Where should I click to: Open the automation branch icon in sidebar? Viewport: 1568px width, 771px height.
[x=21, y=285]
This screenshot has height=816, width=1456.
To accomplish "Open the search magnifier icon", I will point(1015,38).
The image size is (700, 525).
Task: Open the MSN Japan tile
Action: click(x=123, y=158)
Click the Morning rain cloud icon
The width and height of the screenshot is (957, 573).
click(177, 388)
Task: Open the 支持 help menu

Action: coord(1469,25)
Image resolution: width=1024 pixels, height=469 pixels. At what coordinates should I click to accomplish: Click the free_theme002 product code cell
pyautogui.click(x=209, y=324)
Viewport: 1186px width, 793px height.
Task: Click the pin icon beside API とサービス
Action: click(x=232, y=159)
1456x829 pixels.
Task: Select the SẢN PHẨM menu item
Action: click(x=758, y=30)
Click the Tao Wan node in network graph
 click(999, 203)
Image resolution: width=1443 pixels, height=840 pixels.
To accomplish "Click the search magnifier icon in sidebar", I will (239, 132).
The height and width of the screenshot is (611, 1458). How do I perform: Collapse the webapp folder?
════════════════
Objective
Reproduce the lines of the listing above verbatim, beginning with the line that contains "This screenshot has height=816, width=1456." and continuing through the line that contains "Action: coord(1469,25)", both included.

Response below
This screenshot has height=816, width=1456.
To accomplish "Open the search magnifier icon", I will point(1015,38).
The image size is (700, 525).
Task: Open the MSN Japan tile
Action: click(x=123, y=158)
Click the Morning rain cloud icon
The width and height of the screenshot is (957, 573).
click(177, 388)
Task: Open the 支持 help menu

Action: coord(1469,25)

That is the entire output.